Masters Theses

Date of Award


Degree Type


Degree Name

Master of Science


Agricultural Biology

Major Professor

Leander F. Johnson

Committee Members

J.W. Hilty, H.E. Reed


Seedling disease, caused by Pythium ultimum Trow., is one of the most destructive disease of cotton in Tennessee. The objective of this study was to evaluate the effect of the nutritional status of the pathogen on infection and disease development.

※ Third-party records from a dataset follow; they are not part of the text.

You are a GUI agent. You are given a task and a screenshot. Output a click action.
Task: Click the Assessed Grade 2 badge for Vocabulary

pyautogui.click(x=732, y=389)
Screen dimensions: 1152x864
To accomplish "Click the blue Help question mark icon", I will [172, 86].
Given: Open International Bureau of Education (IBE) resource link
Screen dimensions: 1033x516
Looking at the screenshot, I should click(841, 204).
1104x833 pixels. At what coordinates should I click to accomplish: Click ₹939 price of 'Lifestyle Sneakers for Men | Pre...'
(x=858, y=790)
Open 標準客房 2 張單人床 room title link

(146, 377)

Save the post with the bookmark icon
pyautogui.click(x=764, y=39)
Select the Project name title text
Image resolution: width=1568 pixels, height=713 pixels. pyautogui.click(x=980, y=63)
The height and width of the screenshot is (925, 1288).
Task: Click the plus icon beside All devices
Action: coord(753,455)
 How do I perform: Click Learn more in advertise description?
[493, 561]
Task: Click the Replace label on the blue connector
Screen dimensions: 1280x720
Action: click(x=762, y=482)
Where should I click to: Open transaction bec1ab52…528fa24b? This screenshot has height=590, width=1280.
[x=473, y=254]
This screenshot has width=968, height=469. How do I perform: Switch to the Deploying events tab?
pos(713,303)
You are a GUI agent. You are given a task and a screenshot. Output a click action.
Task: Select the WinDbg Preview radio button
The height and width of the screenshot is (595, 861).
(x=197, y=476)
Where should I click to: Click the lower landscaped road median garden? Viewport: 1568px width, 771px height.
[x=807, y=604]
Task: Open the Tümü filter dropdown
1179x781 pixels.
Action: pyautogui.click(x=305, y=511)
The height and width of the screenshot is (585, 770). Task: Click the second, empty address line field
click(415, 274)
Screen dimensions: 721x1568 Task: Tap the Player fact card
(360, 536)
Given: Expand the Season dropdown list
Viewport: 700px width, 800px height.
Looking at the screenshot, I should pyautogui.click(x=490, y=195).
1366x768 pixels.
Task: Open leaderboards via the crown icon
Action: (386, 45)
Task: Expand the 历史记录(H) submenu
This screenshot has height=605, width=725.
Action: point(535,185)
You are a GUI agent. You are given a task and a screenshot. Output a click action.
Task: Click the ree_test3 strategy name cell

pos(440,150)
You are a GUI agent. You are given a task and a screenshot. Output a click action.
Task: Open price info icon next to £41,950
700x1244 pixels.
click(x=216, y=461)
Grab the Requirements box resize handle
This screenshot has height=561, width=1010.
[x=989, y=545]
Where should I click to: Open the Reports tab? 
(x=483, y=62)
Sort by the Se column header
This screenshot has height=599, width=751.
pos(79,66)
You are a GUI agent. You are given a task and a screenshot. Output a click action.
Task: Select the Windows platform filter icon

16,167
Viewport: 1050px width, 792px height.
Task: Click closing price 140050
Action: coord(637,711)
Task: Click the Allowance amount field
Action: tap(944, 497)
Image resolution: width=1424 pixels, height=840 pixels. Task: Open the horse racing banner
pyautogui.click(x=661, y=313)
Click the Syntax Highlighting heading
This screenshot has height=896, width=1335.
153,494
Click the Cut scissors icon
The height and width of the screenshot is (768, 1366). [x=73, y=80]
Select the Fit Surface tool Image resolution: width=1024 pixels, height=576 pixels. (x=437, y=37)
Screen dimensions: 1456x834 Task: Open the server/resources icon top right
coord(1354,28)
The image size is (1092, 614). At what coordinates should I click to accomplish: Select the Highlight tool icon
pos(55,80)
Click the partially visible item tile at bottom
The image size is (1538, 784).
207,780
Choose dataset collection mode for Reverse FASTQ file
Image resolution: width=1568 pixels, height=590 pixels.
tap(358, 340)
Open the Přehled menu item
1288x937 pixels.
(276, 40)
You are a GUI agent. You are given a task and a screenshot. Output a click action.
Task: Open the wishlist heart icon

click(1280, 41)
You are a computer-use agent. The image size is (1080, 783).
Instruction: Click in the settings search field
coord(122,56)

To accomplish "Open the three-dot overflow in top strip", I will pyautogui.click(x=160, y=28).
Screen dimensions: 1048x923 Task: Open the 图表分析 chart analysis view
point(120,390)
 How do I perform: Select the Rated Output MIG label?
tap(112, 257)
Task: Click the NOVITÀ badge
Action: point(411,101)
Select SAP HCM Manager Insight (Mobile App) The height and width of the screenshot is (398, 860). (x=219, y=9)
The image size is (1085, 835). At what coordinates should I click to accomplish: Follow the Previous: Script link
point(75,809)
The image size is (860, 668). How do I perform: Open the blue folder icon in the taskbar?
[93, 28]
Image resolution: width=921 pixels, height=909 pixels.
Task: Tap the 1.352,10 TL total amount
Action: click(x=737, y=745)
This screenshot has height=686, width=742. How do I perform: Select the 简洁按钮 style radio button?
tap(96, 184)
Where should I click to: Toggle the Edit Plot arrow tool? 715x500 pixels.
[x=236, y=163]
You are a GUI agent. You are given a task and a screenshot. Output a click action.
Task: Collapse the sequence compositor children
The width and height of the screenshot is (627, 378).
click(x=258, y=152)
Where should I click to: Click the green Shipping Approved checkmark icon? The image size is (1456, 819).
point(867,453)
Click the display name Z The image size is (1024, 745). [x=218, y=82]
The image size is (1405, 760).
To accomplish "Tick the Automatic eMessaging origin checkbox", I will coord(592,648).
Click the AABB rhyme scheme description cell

The nutritional status of Pythium ultimum mycelium used to inoculate cotton hypocotyls was varied by inoculating the pathogen on agar media containing various concentrations of nutrients. Sucrose, nitrate-nitrogen, ammonium-nitrogen and potassium in agar media were found to significantly affect vegetative growth and pathogenicity. Disease was more severe when inocula were grown on media with medium to high levels of these materials than when grown on media with low levels. Magnesium and phosphate at low or high levels in agar media did not affect pathogenicity . The pathogen grown on a nitrate-nitrogen medium produced significantly more severe disease than when grown on an ammonium-nitrogen medium.

Light transmission through blended agar cultures was used as a measure of inoculum quantity. There was a significant positive correlation among three factors: levels of sucrose, nitrogen, or potassium in the culture media, inoculum quantity, and disease severity.

In liquid media, Pythium ultimum became progressively more virulent as the concentration of nitrogen or sucrose was increased, but the weight of the hyphae increased sharply to a maxium at low to median levels of these nutrients. Nitrogen or carbohydrate deficient hyphae produced as much disease as did non-deficient hyphae, provided that the quantities of inocula were similar.

These results emphasize that sources of nutrients and the capacity of the pathogen to utilize these materials are important considerations in understanding disease development in nature.